Is the bigger conversation about self-confidence? Who has that ability to be who they are? To be able to say, “No, I don’t need to buy those. I’m okay with wearing this, and with where my family comes from.” It’s hard for an adolescent, so I think we, as a community, could do a better job. I don’t know what it is that we should do to make people feel comfortable wearing whatever they want, going wherever they want on the weekend, or friending whomever they want. So that self-confidence piece is a big, over arching piece of the puzzle.

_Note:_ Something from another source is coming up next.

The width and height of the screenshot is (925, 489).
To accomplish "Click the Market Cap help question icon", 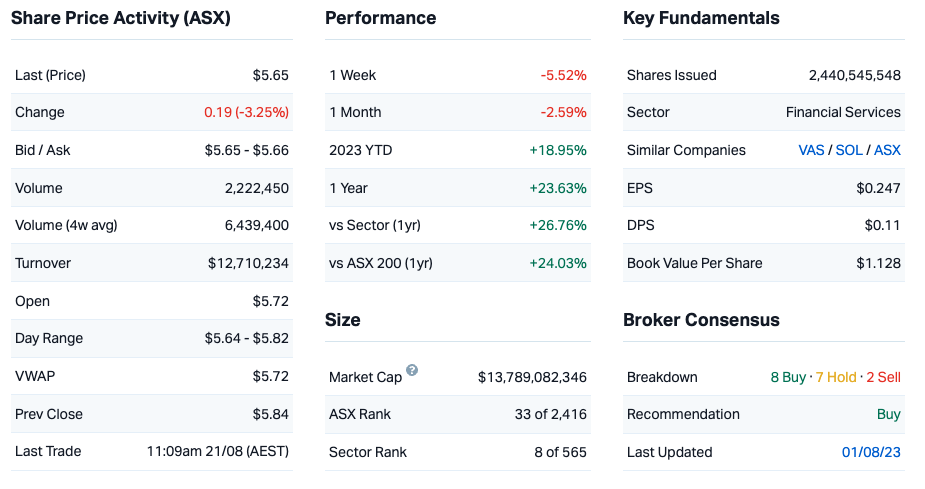I will 412,371.
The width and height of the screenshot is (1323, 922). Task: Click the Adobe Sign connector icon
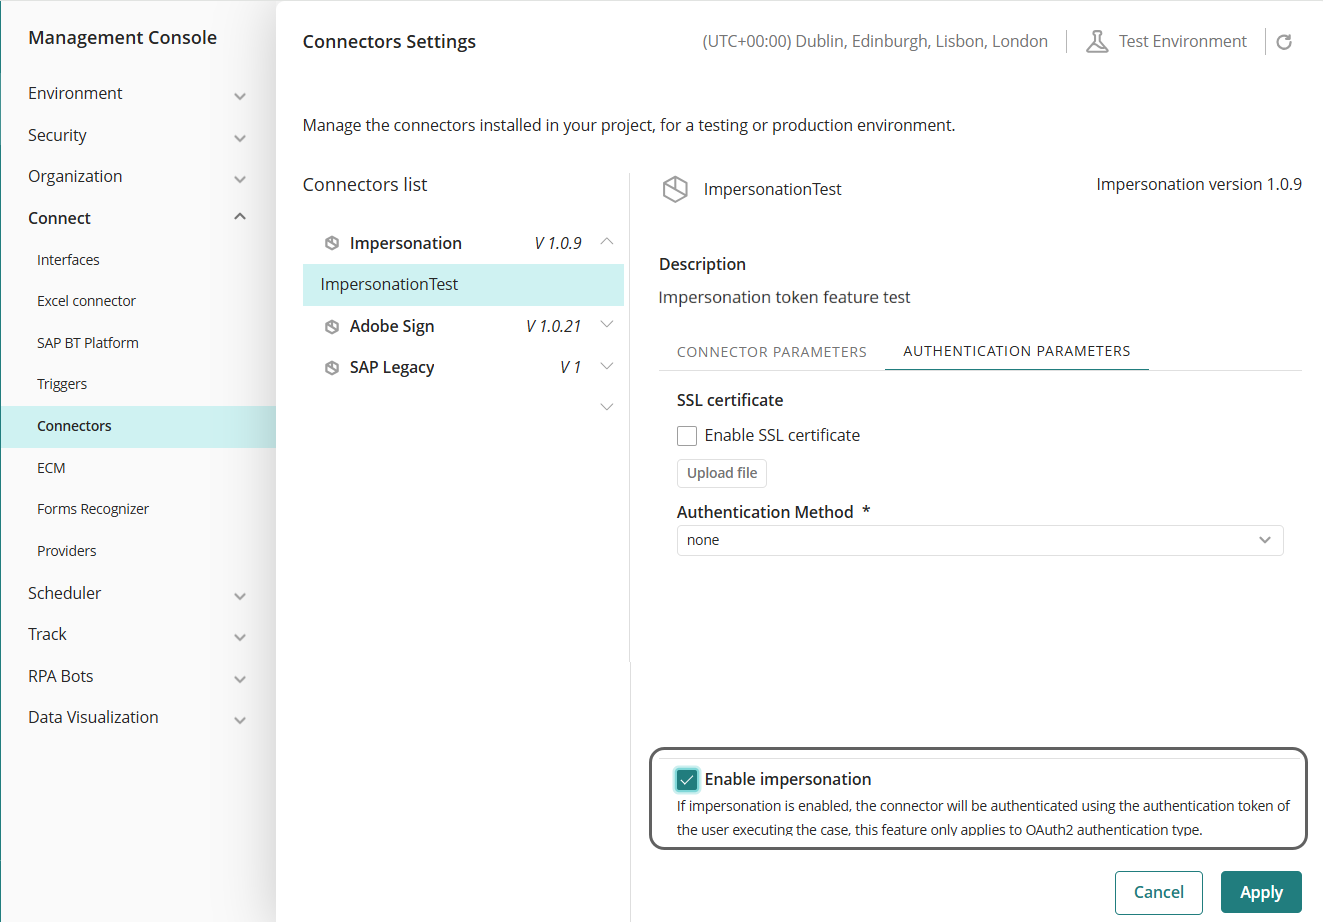tap(331, 325)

-Kristin Loftus, Residential Head, Health Services

 

You have to think about the kids who aren’t in that dominant culture. What if they do think about it all the time because they feel, “I’m not in this dominant culture. I’m going to be judged because I don’t have all the things other kids have.” It’s uncomfortable, because while it’s great that we are such a wonderful, accepting place, everyone else has their own insecurities. Those can hinder some from really trying.

-Tarah Timothe ’15

 

I think the message at the outset about “it’s not what you have on your body, but it’s how you carry yourself and it’s how you are as a person” is more important.

-Mimi Morsman

 

One of the biggest challenges at this stage of life—adolescence—is figuring out who you are and where you fit in. You’re thrown into this mix of 630+ other teens asking those same questions. How quickly and easily anyone can start to feel like they should be more like the others or should have access to what they have, and that there’s something wrong with them if they don’t. That can feel very burdensome.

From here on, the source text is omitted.